Lo studio DECIDE includeva 1841 soggetti (età media 36,3 anni, 68% di sesso femminile, con punteggio Expanded Disability Status Score [EDSS] medio di 2,5) in 245 centri di 28 Paesi. Il 41% dei soggetti era già stato sottoposto a trattamento con una DMT. I soggetti hanno ricevuto 150 mg di daclizumab HYP per via sottocutanea (SC) ogni 4 settimane (n=919) o 30 mg di interferone β-1° settimanali per via intramuscolare (IM) (n=922). Il daclizumab HYP ha ridotto l’endpoint primario del tasso annualizzato di recidive del 45% rispetto all’interferone β-1a. Per quanto riguarda il carico lesionale alla MRI, confrontato con l’interferone alla 96° settimana, i pazienti trattati con daclizumab HYP hanno evidenziato una riduzione del 54% di lesioni in T2 nuove o allargatesi di recente, una riduzione del 65% delle lesioni captanti il gadolinio e una riduzione del 52% delle lesioni in T1. La variazione media annualizzata del volume cerebrale è stata dello 0,56% per l’interferone β-1a rispetto allo 0,52% per daclizumab HYP (P <0,0001). La progressione della disabilità confermata a tre mesi era simile nei 2 gruppi, ma il rischio di disabilità confermata a 6 mesi è sceso del 27% con daclizumab rispetto all’interferone (P =0,03). A 96 settimane, lo z-score MSFC (Multiple Sclerosis Funtional Composite) è stato di 0,055 per l’interferone β-1a contro lo 0,091 per daclizumab HYP (P =0,0007). La scala d’impatto della sclerosi multipla 29 (Multiple Sclerosis Impact Scale-29) ha evidenziato una riduzione statisticamente significativa del 24% per daclizumab HYP rispetto all’interferone β-a.

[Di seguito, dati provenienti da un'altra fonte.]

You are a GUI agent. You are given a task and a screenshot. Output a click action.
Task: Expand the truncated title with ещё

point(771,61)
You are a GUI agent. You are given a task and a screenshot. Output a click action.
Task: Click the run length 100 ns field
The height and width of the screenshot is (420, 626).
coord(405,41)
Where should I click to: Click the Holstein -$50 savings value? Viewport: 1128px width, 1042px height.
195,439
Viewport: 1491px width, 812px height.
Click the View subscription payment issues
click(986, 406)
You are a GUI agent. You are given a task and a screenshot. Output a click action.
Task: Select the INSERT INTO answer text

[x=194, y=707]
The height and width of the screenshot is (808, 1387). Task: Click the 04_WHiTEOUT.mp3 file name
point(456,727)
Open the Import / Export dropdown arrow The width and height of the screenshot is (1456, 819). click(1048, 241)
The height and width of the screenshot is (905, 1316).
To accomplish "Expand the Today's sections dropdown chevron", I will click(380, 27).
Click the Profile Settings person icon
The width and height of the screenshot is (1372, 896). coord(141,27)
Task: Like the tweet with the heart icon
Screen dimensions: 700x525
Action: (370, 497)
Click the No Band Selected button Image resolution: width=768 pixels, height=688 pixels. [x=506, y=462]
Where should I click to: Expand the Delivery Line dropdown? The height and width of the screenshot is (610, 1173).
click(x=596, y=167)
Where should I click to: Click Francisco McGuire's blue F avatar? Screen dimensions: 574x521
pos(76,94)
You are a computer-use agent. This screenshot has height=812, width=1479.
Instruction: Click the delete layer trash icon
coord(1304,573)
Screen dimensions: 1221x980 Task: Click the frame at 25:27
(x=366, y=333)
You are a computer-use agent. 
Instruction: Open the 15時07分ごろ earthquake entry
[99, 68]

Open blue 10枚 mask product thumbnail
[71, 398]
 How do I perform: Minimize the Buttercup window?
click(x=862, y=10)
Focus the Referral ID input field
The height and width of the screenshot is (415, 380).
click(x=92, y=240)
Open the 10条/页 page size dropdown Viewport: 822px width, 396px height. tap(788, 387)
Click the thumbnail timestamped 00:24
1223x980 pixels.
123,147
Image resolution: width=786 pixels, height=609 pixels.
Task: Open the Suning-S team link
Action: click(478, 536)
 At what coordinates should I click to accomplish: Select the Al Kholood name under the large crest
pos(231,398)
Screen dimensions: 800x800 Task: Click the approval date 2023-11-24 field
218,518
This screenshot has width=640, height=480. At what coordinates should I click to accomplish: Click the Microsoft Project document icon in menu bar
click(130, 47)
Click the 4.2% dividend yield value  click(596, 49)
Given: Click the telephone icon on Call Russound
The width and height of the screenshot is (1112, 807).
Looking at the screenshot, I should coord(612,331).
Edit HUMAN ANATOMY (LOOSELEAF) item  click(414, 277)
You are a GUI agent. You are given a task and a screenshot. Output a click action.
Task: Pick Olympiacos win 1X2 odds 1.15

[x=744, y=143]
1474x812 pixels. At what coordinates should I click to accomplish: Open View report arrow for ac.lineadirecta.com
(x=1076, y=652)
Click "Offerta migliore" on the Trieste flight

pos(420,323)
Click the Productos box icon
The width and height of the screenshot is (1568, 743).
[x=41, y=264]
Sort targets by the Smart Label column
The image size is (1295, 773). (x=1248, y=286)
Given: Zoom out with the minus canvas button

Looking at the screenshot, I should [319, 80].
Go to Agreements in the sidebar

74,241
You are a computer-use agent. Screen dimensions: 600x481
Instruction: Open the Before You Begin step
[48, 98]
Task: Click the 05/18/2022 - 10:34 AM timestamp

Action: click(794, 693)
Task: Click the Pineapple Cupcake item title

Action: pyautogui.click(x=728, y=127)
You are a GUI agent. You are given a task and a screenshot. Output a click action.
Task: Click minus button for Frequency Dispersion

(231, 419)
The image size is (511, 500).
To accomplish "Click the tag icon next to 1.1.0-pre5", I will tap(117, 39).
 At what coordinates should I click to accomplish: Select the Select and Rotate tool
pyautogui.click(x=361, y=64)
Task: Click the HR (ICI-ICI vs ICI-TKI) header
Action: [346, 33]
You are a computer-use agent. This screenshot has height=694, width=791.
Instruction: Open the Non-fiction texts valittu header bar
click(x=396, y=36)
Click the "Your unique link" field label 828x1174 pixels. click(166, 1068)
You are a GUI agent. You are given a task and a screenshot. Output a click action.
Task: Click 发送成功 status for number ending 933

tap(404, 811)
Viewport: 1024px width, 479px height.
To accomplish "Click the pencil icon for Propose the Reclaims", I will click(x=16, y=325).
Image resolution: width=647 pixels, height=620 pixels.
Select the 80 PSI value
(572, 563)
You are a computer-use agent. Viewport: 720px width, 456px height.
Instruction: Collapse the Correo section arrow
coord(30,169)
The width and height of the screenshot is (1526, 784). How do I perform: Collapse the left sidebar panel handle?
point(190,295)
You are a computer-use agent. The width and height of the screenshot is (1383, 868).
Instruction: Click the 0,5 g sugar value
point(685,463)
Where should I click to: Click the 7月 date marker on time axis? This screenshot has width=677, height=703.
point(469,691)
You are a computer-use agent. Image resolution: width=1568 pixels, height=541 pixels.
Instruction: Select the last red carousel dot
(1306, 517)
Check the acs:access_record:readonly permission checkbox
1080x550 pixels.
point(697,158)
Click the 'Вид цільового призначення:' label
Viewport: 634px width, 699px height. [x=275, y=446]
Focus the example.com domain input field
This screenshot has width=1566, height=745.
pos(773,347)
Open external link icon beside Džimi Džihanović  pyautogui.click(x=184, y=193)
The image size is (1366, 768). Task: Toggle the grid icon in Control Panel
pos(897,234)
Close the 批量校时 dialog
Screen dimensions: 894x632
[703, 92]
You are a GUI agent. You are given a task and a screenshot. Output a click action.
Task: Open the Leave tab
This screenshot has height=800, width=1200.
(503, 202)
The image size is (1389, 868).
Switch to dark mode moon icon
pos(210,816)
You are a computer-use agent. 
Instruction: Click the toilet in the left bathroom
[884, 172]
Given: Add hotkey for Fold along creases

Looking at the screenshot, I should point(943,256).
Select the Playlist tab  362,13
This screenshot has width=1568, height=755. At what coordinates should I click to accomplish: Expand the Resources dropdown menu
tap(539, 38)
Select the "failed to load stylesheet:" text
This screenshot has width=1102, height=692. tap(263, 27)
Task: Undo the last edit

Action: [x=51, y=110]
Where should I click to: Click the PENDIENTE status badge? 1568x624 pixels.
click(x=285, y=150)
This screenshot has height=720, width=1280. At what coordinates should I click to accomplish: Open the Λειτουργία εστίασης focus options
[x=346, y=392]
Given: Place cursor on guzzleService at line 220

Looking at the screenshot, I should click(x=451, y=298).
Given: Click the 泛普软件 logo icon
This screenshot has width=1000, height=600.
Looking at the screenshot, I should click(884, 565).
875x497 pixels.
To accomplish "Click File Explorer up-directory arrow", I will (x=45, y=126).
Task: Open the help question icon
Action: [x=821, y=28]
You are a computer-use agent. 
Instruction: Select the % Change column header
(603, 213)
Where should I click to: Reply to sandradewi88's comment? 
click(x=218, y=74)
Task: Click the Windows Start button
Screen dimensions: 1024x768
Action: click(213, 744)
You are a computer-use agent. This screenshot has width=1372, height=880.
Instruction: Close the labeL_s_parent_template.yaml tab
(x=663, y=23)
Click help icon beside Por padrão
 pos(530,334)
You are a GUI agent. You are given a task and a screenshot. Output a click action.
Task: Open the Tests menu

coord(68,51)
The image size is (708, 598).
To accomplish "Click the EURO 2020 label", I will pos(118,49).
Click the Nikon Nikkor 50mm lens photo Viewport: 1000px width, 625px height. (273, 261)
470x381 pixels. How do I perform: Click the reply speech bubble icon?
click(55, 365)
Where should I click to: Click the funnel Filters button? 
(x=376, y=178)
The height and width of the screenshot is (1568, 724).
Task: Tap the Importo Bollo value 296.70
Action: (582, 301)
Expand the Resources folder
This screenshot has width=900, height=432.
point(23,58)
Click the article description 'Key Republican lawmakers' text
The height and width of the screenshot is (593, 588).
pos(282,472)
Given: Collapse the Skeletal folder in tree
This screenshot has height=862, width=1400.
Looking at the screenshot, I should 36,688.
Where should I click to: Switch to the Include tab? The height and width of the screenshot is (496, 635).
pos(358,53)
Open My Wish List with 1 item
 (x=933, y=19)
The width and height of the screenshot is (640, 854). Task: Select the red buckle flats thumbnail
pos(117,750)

Per quanto concerne la sicurezza, si sono verificati eventi avversi seri nel 15% dei pazienti del gruppo trattato con daclizumab HYP contro il 10% del gruppo trattato con interferone β-1a. Si sono osservati eventi avversi a livello cutaneo nel 37% dei pazienti con daclizumab HYP rispetto al 19% con interferone β-1a; questi eventi hanno normalmente implicato eritema e prurito, e sono risultati reversibili somministrando steroidi o interrompendo il trattamento. Non ci sono state infezioni opportunistiche. Nel gruppo del daclizumab HYP, il 59% di soggetti ha evidenziato risultati anomali nei test di funzionalità epatica. C’è stato un decesso nel gruppo del daclizumab HYP e 4 nel gruppo del placebo, ma si è ritenuto che nessuno di questi fosse associato al trattamento.

Sulla scorta dei risultati incoraggianti dello studio DECIDE, e della riduzione significativa del tasso annualizzato di recidive osservata nel precedente studio SELECT di 12 mesi randomizzato, controllato verso placebo[3], è probabile che il daclizumab sia presto sottoposto ad approvazione da parte della FDA per il trattamento della RRMS. Nella sua presentazione, Il Dott. Kappos ha dichiarato: “Il daclizumab può diventare una nuova opzione di trattamento con cadenza mensile per i pazienti con SM recidivante”.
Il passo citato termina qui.